Dans la classe, le prof sourit, les yeux des filles deviennent plus brillants, les garçons se taisent. Je les tiens! J'enfonce le clou. Il y a peut-être quelqu'un qui vous attend, dans cette vie, vous ne le savez pas, lui non plus, quelqu'un dont vous tomberez amoureux un jour, qui sait? La classe murmure. Eh bien, je suis sûr qu'il y a aussi, dans cette vie, un livre et même plusieurs livres - la lecture tolère les amours plurielles et même les infidélités! - qui vous attendent et dont vous serez amoureux un jour. La classe gronde. Certains livres, et ce sont ceux qu'on préfère, sont comme des lettres qu'un étranger vous envoie d'un autre pays, d'un autre siècle. C'est un homme ou une femme qui est là devant vous et qui vous parle. Vous entendez sa voix. Vous devenez amis...
- M'sieur, on n'est pas toujours d'accord avec un ami, on a le droit de discuter?
- Oui, on a le droit de discuter, c'est même utile de mettre des mots sur ce qui nous sépare de nos amis.
- M'sieur, je trouve que c'est encore plus utile si c'est pas mon ami!...
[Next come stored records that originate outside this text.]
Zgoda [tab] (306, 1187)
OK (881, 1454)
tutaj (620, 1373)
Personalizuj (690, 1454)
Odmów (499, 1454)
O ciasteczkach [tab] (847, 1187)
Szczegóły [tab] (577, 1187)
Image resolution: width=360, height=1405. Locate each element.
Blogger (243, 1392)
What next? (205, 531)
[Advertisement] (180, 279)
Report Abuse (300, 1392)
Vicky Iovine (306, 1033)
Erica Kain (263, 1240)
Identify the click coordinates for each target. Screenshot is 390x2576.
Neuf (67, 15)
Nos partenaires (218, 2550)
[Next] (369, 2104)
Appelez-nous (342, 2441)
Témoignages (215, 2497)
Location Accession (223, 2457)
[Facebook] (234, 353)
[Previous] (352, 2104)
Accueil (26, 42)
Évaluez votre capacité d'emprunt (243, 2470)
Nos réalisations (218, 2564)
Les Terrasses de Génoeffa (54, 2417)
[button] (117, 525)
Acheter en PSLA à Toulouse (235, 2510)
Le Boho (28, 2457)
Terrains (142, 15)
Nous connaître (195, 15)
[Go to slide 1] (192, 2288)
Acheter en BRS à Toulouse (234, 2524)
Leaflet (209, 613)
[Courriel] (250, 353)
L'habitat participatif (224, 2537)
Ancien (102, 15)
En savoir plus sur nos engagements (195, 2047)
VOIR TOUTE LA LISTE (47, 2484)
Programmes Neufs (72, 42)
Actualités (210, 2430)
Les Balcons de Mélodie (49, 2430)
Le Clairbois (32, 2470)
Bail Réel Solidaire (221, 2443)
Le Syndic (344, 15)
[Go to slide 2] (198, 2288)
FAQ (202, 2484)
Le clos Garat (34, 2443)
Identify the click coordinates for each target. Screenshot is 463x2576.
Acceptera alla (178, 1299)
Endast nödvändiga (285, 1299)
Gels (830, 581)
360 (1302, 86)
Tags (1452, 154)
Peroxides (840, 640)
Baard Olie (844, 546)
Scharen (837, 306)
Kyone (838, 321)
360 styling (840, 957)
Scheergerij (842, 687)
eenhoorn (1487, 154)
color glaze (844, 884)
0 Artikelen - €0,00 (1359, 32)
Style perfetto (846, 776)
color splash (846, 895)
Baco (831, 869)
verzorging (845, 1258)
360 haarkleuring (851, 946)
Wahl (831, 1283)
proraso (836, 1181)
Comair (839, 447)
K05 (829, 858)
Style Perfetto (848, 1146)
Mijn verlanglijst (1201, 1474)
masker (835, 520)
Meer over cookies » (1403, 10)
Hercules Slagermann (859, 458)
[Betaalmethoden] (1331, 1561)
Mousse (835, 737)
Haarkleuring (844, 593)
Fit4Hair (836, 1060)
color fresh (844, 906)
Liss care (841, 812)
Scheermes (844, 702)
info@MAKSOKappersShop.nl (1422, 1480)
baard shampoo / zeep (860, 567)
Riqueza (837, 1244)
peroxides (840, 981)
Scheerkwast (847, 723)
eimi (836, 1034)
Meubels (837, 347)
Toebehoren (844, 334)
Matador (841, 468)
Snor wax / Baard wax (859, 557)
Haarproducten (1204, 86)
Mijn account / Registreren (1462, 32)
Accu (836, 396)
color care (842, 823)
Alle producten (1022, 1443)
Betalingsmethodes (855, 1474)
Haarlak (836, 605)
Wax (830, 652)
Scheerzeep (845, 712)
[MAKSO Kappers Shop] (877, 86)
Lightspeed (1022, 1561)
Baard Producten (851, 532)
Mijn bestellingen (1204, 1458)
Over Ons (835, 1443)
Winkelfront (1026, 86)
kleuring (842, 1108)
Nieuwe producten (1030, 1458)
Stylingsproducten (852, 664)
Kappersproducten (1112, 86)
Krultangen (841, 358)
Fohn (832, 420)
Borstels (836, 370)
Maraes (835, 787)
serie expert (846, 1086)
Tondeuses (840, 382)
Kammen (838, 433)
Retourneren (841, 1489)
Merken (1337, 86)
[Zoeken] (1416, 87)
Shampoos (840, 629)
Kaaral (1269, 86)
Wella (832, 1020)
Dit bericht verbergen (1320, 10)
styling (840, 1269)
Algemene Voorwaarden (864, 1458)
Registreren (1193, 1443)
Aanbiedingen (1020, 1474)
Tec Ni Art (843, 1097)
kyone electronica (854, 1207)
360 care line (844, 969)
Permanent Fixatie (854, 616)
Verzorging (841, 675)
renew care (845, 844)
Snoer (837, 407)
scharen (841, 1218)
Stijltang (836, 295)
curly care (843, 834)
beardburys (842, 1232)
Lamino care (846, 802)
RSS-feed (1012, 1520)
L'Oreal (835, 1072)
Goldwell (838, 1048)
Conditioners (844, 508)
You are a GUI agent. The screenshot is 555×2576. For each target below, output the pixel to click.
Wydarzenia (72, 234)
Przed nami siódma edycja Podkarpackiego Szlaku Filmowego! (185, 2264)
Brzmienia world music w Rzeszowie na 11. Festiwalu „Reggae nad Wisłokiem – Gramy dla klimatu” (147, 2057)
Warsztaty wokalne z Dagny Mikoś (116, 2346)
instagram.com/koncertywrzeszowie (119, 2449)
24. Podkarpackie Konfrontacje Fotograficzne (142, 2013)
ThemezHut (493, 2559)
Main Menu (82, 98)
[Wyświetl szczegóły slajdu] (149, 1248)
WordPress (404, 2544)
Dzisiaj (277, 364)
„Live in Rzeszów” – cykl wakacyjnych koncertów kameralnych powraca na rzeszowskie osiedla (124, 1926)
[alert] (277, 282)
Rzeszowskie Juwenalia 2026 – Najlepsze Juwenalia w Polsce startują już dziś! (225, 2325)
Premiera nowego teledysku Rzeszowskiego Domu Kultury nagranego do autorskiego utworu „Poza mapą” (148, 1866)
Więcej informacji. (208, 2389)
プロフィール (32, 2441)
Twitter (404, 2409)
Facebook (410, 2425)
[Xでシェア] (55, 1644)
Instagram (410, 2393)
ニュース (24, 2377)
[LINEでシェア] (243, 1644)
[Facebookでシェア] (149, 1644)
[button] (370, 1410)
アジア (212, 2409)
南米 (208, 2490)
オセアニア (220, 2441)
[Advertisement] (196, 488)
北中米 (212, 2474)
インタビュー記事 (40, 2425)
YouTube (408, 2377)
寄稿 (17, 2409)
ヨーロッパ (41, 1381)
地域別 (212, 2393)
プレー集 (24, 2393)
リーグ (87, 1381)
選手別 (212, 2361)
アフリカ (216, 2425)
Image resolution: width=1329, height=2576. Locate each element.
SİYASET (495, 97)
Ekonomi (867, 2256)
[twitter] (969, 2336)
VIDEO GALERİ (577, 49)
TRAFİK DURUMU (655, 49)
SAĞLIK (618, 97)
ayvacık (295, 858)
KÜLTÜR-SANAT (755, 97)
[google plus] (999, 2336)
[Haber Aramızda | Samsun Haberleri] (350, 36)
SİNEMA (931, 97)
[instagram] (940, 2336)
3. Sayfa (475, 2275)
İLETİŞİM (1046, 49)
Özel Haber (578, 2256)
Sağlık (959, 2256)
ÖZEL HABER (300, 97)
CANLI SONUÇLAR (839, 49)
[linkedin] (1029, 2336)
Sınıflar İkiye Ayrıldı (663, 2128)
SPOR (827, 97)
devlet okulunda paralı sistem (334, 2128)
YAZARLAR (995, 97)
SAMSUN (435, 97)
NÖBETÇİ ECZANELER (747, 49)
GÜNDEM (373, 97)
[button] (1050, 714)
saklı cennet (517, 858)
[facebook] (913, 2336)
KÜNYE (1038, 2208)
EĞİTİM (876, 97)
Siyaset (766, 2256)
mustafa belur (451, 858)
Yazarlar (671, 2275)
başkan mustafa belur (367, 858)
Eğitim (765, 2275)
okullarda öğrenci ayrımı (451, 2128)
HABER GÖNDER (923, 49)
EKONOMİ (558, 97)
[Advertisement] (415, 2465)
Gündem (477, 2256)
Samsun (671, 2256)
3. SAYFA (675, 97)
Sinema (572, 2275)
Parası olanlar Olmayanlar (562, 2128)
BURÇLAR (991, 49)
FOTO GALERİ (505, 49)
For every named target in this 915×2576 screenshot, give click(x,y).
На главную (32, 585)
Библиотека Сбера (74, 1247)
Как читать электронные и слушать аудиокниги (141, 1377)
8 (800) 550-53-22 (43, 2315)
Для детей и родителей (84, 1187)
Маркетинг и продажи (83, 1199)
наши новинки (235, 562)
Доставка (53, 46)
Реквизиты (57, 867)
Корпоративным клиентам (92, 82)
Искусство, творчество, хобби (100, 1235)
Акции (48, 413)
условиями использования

Cette année, nous travaillons sur un petit texte que j'ai publié en 2008, "Renoir, roman" paru aux Editions du Huitième jour: j'ai imaginé la dernière conversation entre le peintre Renoir et son fils, Jean. Les Renoir sont des silencieux, ils osent enfin se parler, se poser des questions. Les élèves aussi:
- M'sieur, quand vous dites: "Le paradis est un jardin, l'enfance est un pré, la peinture est un cercle", ç'est une image?
- M'sieur, c'est quoi une "odalisque"?
- Dans votre livre, il y a des gros mots, hein! (Au prof) Nous aussi, on a le droit?...
L'écrivain Danièle SALLENAVE, récente biographe de Simone de Beauvoir, qui a participé l'an dernier à la même expérience pédagogique, dans un autre collège, publie un petit livre, "Nous, on n'aime pas lire" (Gallimard), où elle s'interroge sur les méthodes actuelles d'apprentissage de la lecture. Je n'ai pas, je l'avoue, une opinion arrêtée sur le sujet mais je comprends qu'on s'insurge contre ce qu'elle appelle: le "pédagogisme". Une idéologie de la transmission des connaissances qui fait du savoir une "pilule amère" qu'il faudrait enrober dans "une bouchée sucrée" pour la faire ingurgiter aux élèves! Au pédagogisme s'oppose la pédagogie, art admirable, qui consiste à mettre de la joie dans l'apprentissage même, comme si la récompense était inhérente à l'effort qu'on exige de soi. Ca n'empêche pas d'en suer, d'en baver, au contraire. En gros, ce n'est pas le chemin qui est difficile, c'est la difficulté qui fait le chemin. Et le plaisir de la promenade.
La conclusion de Danièle Sallenave: "Gardons-nous, dit-elle, de perdre la dimension laïque, séculière, de cet appel au silence qui émane des livres. Sinon, ce seront les religions qui récupéreront ce besoin et le détourneront à leur propre usage". Ne nous voilons pas la face: aujourd'hui, même dans une école de la république, cette mise en garde semblera souvent incompréhensible à certains, voire choquante, pour des raisons confessionnelles. On l'a compris: lire, c'est aussi un combat. Il n'est pas gagné.
(1) Cette opération pédagogique, initiée par un conseiller de l'Elysée, Dominique Antoine, est pilotée cette année par la Maison des Ecrivains.